Excerpted from the book
Bridal Style


 
THE CEREMONY

Whether it begins with a march down a church aisle, a cab ride to City Hall, a walk into a trellised garden, or a descent down your own staircase, a marriage ceremony will unite you and the person you love as husband and wife. Regardless of the setting you select, this event is a universal rite that signifies the beginning of a new life together.

The religious or civil service that you choose will establish the basic format of your weding ceremony. Those elements that make a wedding ceremony unique, however, arise from the thoughts and emotions you and your groom choose to share with each other and with your guests and the ways you express these sentiments.

photo not available
Well-wishers fill the church and watch while a unity candle is lit, a gesture symbolizing the joining together of the two families.
Photo: Jonathan Farrer.

 

Writing part or all of your ceremony is one way to express your feelings. Personalized vows that reflect your commitment to each other must come from the heart, and your own words can reaffirm the themes of love, joy, fidelity, and respect that are so meaningful. As you prepare your vows, though, be sure to consult first with the officiant performing your service to determine which, if any, passages may be mandatory.

You may want to have printed wedding programs that include important elements of your ceremony. As a keepsake as well as a guide, these programs can enhance the wedding for your guests by allowing them to follow the service more closely. The program may hold a note of thanks to parents, a description of a unique tradition, a prayer or quotation or poem, or a tribute to a deceased relative or friend. Standard information in a wedding program usually includes the wedding date, location, and time; the names of those in the wedding party; the officiant or co-celebrants; and any musicians or soloists and the titles of the music performed.

(Saved entries)
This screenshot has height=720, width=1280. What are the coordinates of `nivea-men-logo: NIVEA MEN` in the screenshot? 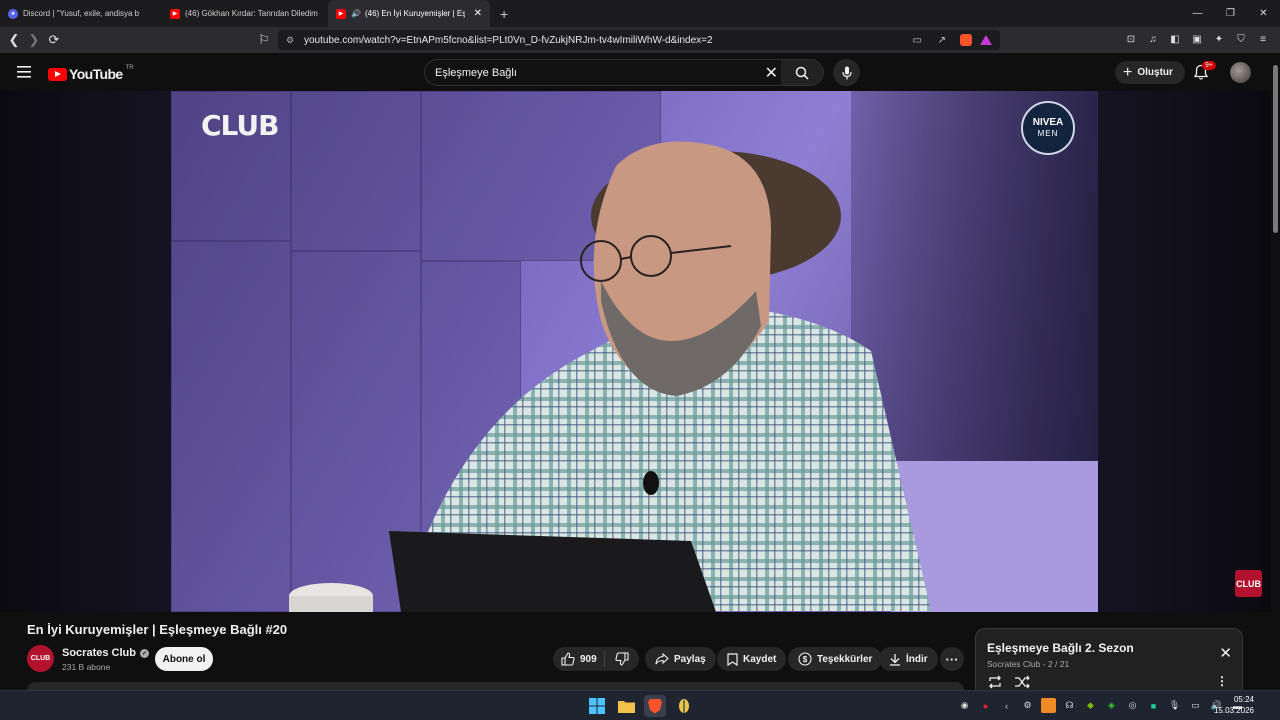 It's located at (1048, 128).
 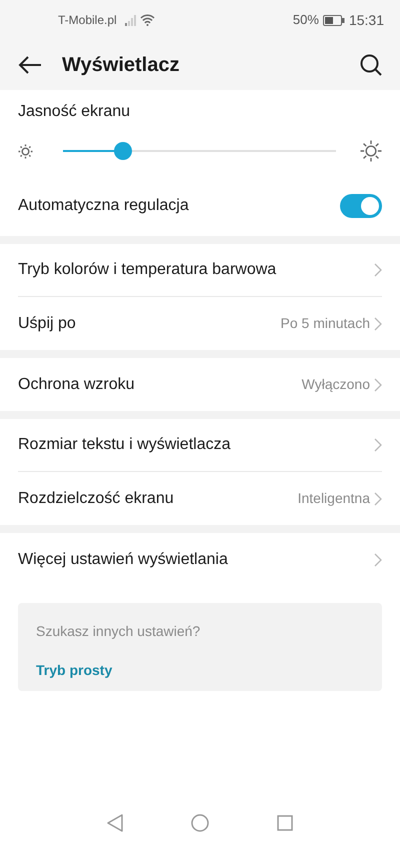 I want to click on brightness-label: Jasność ekranu, so click(x=75, y=112).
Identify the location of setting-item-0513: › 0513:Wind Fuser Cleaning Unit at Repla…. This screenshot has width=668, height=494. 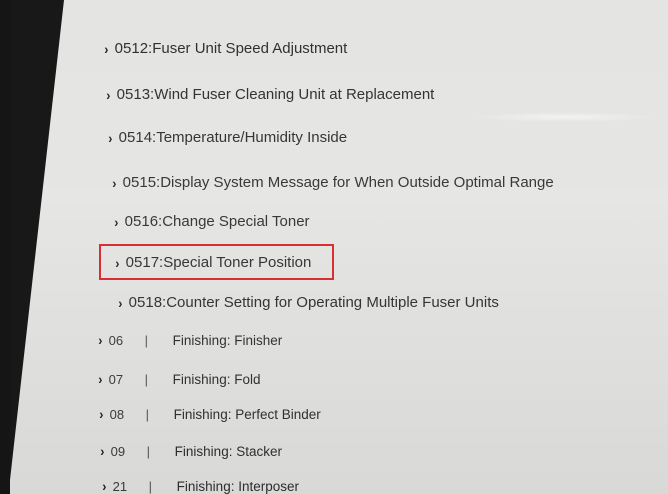
(270, 94).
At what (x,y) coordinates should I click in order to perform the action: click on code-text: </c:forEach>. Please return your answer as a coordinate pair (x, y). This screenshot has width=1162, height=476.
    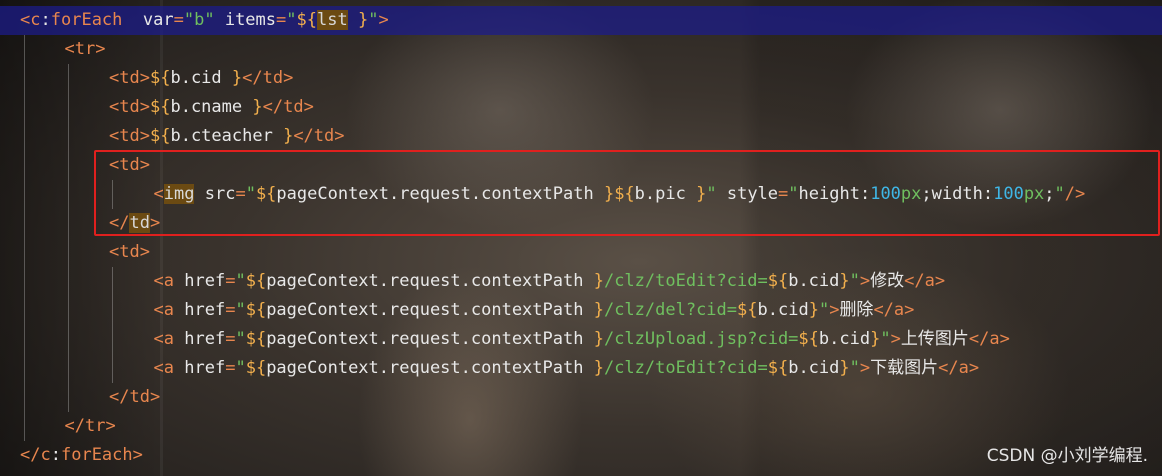
    Looking at the image, I should click on (82, 456).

> Activities
a. Could you repeat the lines of the records beginning with the one containing "I want to click" and running through the final line of the records, including both of those lines? Omit the pictures from your answer.
b. Can you pick up the text on wedding ceremonies where it stops and carry it forward?
The text and the records were taken from unrelated sources.

> Responses by item number
a.
  I want to click on brightness-label: Jasność ekranu, so click(x=75, y=112).
Identify the location of setting-item-0513: › 0513:Wind Fuser Cleaning Unit at Repla…. This screenshot has width=668, height=494. 
(270, 94).
At what (x,y) coordinates should I click in order to perform the action: click on code-text: </c:forEach>. Please return your answer as a coordinate pair (x, y). This screenshot has width=1162, height=476.
    Looking at the image, I should click on (82, 456).

b.
The music you select for your wedding will set the tone for your ceremony from the prelude through the final joyous recessional. Whether you're planning to be married in a majestic church or at home or in a more unusual setting, choose music that is appropriate to your wedding environment.

The grandeur of a trumpet flourish, the classic dignity of a church organ, or the charming simplicity of a soloist or string quartet--decide who will perform your wedding music, and surround yourself and your guests with the sounds you love. You may want to stay with the traditional--Lohengrin's "Bridal Chorus" and Mendelssohn's "Wedding March"--or possibly something lighter or more intimate. Love songs and ballads, even folk songs and movie themes, might be among your list of favorites. Your organist or a musical friend or family member can give you some suggestions, but be sure to clear your final choices with the officiant who will perform the ceremony.

THE WAYS WE WED

A wedding offers you and your fiancé the perfect opportunity to express yourselves, whether by incorporating a favorite interest or an unusual experience as a theme. For many couples, the object is to create an unforgettable day--in more ways than one.

When Jennifer and Russell Palmer began to plan their wedding, they knew no routine day would do. Lovers of all that's medieval, this Connecticut couple created a Renaissance event.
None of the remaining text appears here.